O que eu quero dizer é isto: deixem que o Espírito de Deus dirija as suas vidas e não obedeçam aos desejos da natureza humana. Porque o que a nossa natureza humana deseja é contra o que o Espírito quer, e o que o Espírito quer é contra o que a natureza humana deseja. Os dois são inimigos, e por isso vocês não podem fazer o que querem. Porém, se é o Espírito que guia vocês, então, não estão debaixo da Lei.

Gálatas, 5, 16 e 17.

Paulo nos afirma que o que a natureza humana quer é contra o que o espírito quer. Mas, não foi só Paulo que disse isso. Cristo também ensinou que não se devem amealhar bens na Terra, mas sim no céu e os demais mestres também ensinaram que a natureza humana é contrária à espiritual. .

Esta informação, portanto, é importante para o espiritualista, pois ela deixa claro o que precisa ser reformado: a natureza humana que o espírito vive durante a encarnação.
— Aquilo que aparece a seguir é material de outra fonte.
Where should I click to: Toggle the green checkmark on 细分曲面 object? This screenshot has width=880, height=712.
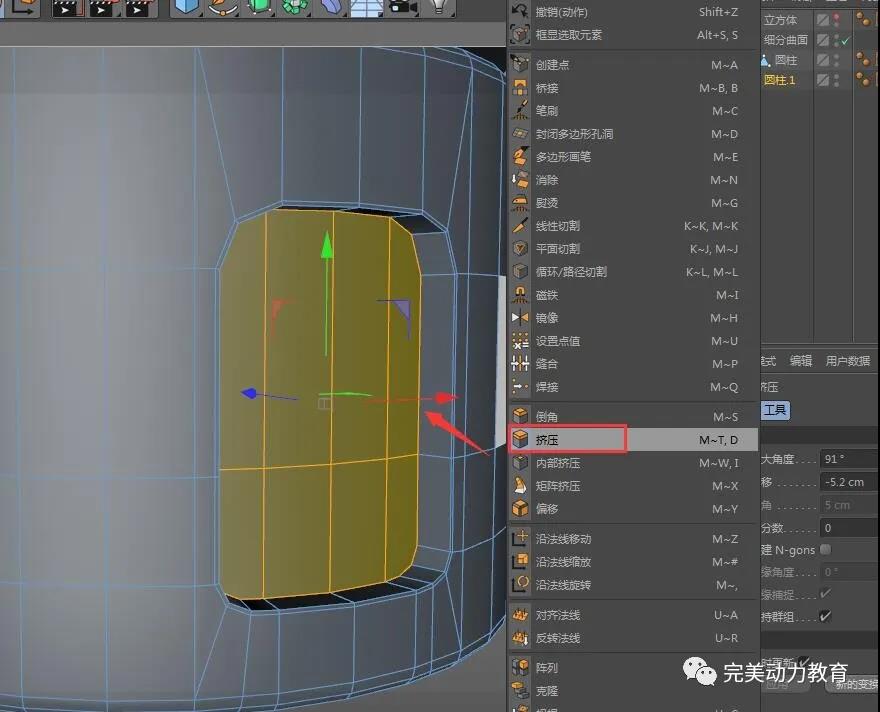click(845, 41)
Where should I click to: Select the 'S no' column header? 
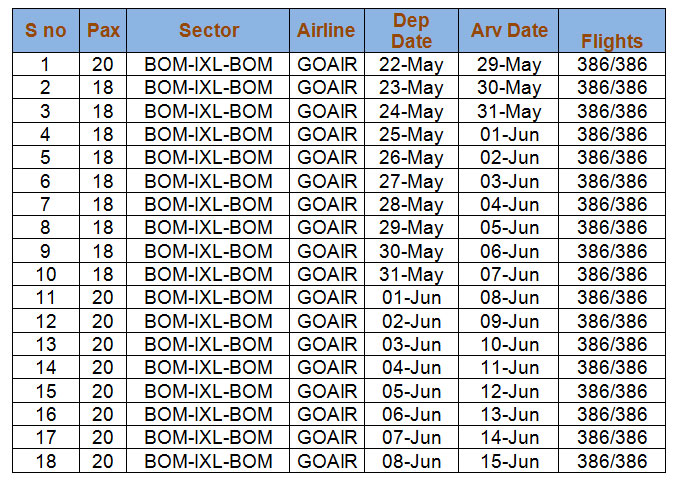click(45, 30)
Este é o trabalho que precisa ser realizado pelo ser durante a vivência dos acontecimentos do mundo humano. Por quê? Porque quem vive a existência carnal preso à natureza humana é movido pelas paixões determinadas por ela.
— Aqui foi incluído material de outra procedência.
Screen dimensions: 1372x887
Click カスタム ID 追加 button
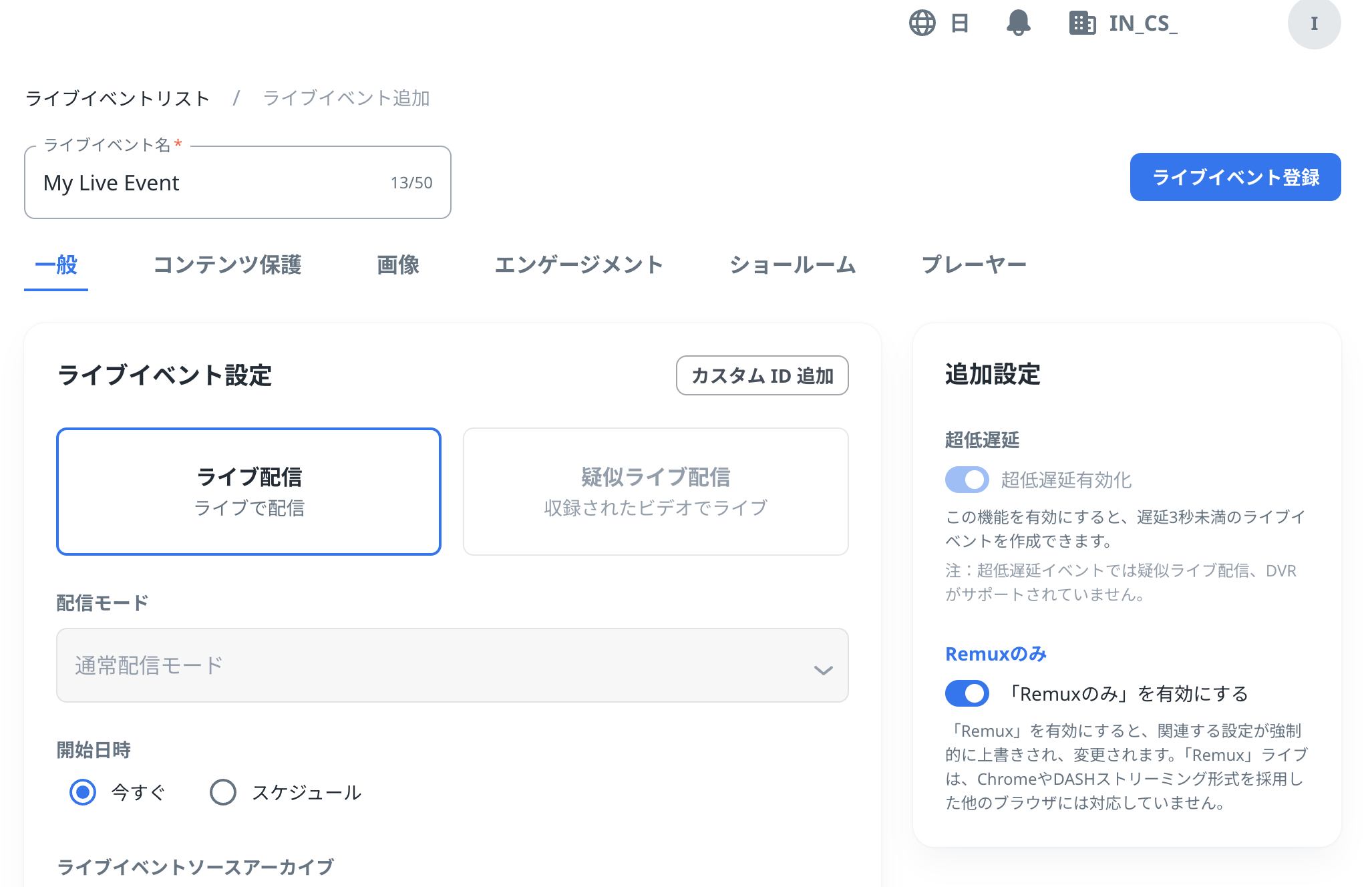[761, 375]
Sei que vocês acham que os anseios humanos são idênticos aos do espírito liberto da materialidade, mas isso não é real. Aquilo que o ser universal almeja quando encarnado nada tem a ver com aquilo que acreditava importante conseguir antes.

Em O Livro dos Espíritos Kardec pergunta se não seria natural que o espírito ao encarnar escolhesse para si apenas situações prazerosas. Em resposta o Espírito da Verdade diz o seguinte:

“Pode parecer-vos a vós; ao Espírito não. Logo que este ser se desliga da matéria, cessa toda ilusão e outra passa a ser a sua maneira de pensar”. (pergunta 266)

Os anseios do espírito liberto da carne são diferentes daqueles que estão apegados à natureza humana. Quando liberto, a sua única preocupação é ter todas as oportunidades para realizar a sua reforma íntima e aproximar-se de Deus. Quando vivendo de acordo com a natureza humana, este ser sonha em realizar seus desejos materiais, em conseguir conquistas humanas. É por conta desta diferença de ânimo que cessa logo que o espírito desencarna que Paulo e todos os mestres disseram que ela é contrária à natureza espiritual.

É exatamente por causa dessa divergência de desejos que a natureza humana torna-se contrária àquilo que o espírito quer. É por isso que eles precisam ser combatidos e combatê-los é o que caracteriza o trabalho da reforma íntima.

Sei que vocês por estarem humanizados devem estar achando que o que estou falando não é real, mas vejam esta afirmação do Espírito da Verdade na pergunta 267 de O Livro dos Espíritos:

“O desejo que então alimenta (encarnado) pode influir na escolha que venha a fazer, dependendo isso da intenção que o anime. Dá-se, porém, que, como Espírito livre, quase sempre vê as coisas de modo diferente”.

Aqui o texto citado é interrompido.